Required work: Convert every line from the one containing "Open the Debug tab" down to the last line into a JSON list of strings, one string per line, skipping blank lines and leaving out the pictures.

Material provided:
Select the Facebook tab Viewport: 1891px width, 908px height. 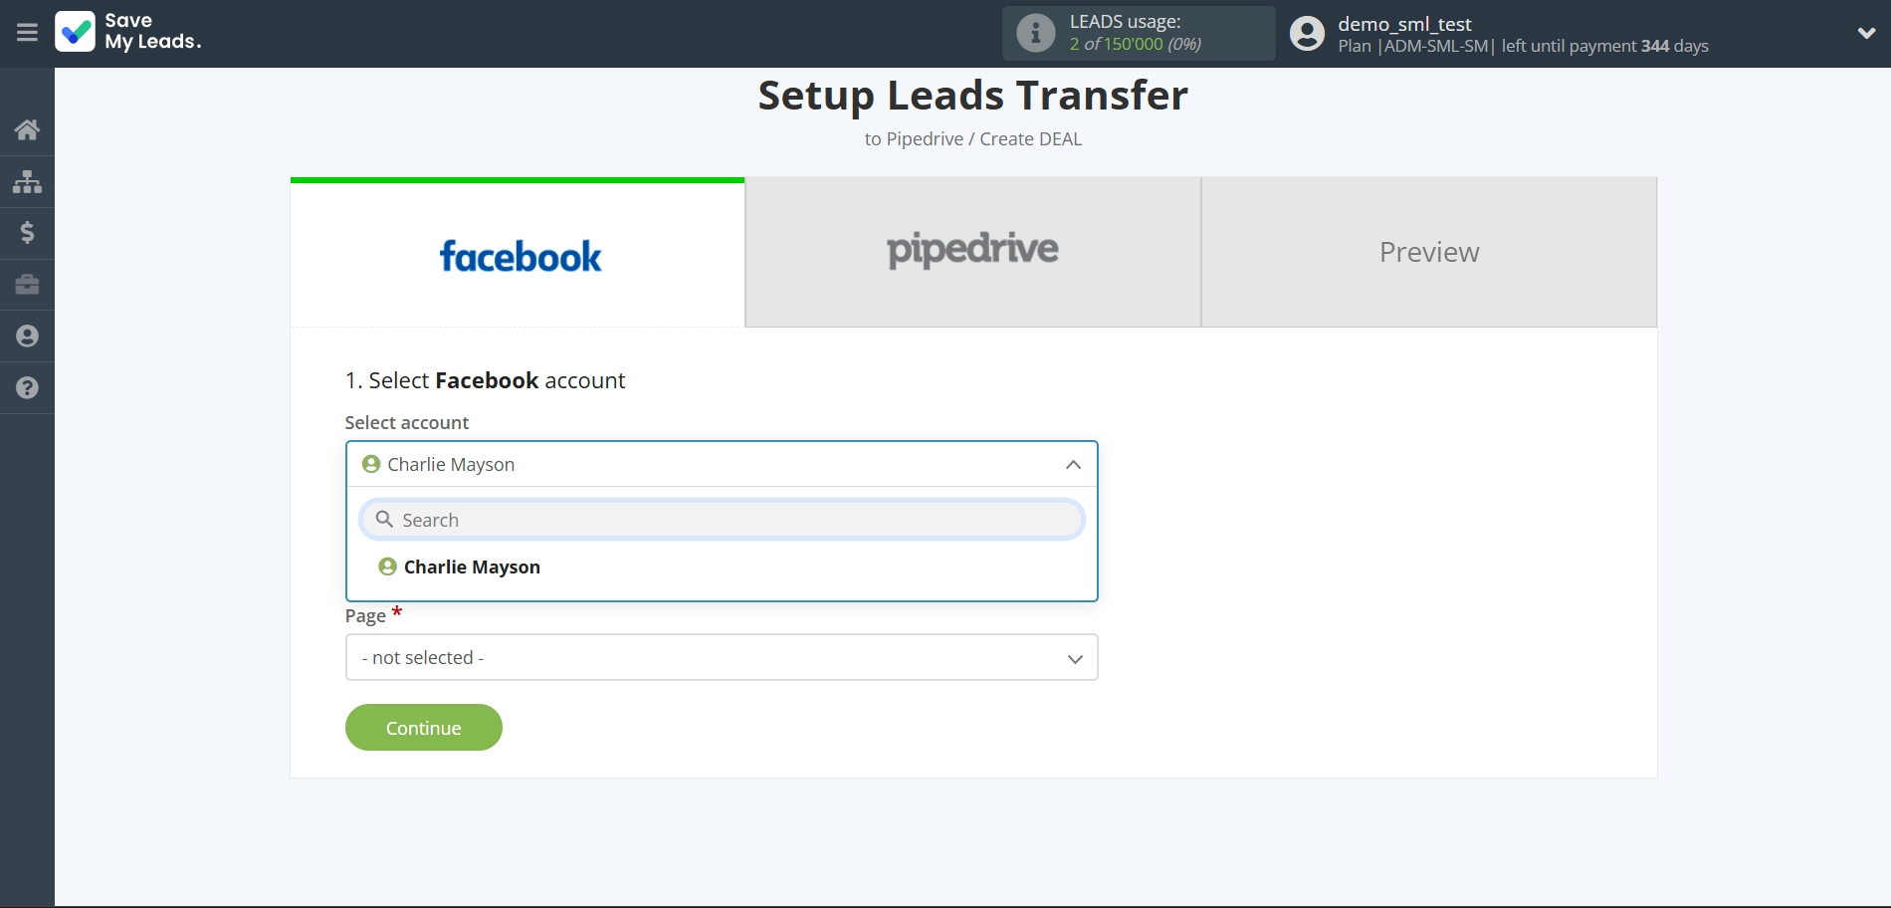519,255
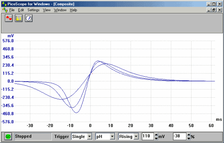
Task: Expand the Single trigger mode dropdown
Action: tap(90, 137)
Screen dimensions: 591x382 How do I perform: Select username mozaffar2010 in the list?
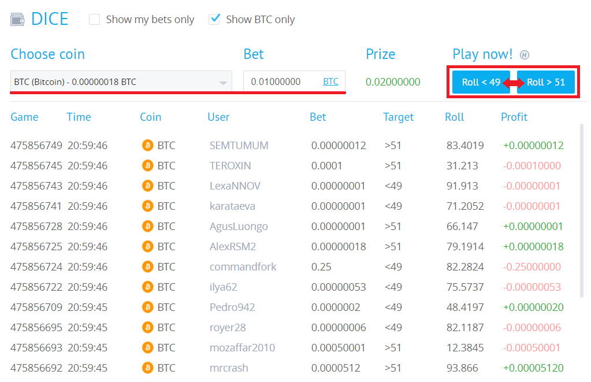point(242,348)
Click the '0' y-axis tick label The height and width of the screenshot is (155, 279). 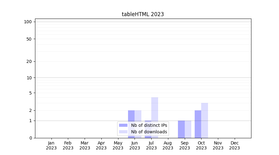(30, 138)
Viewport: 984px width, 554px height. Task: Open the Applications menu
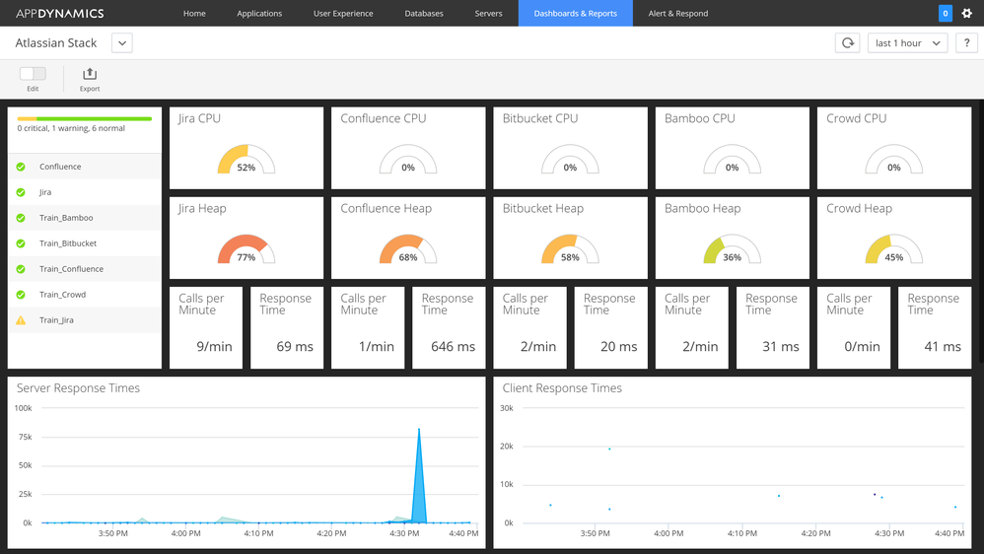(x=259, y=13)
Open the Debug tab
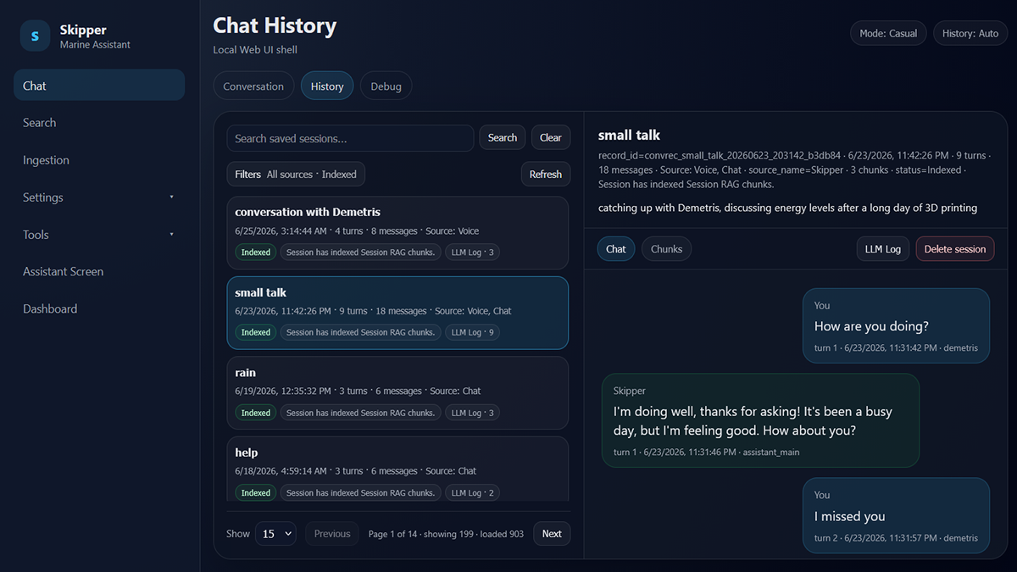 386,86
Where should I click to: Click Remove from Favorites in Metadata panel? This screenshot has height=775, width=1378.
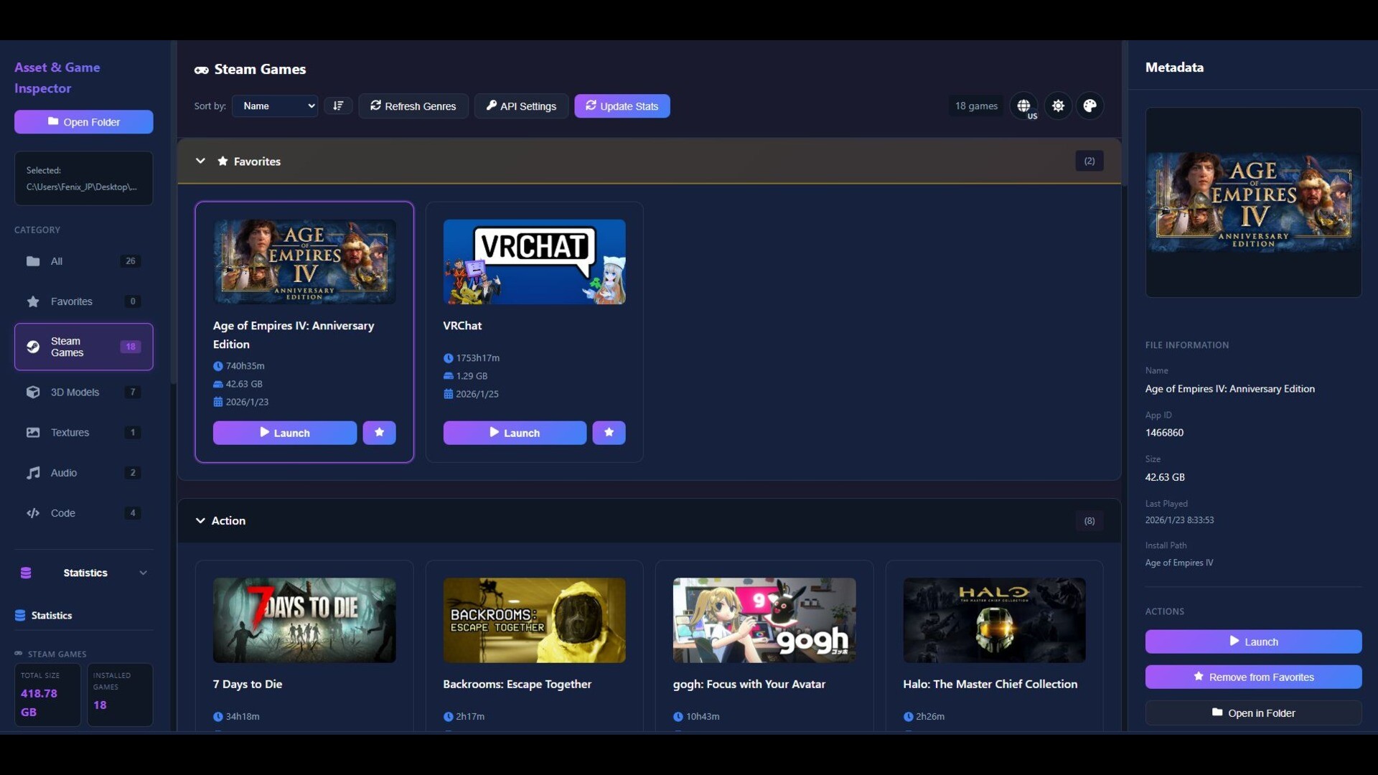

Answer to the problem:
[
  "Open the Debug tab",
  " 386,86",
  "Where should I click to: Click Remove from Favorites in Metadata panel? This screenshot has height=775, width=1378."
]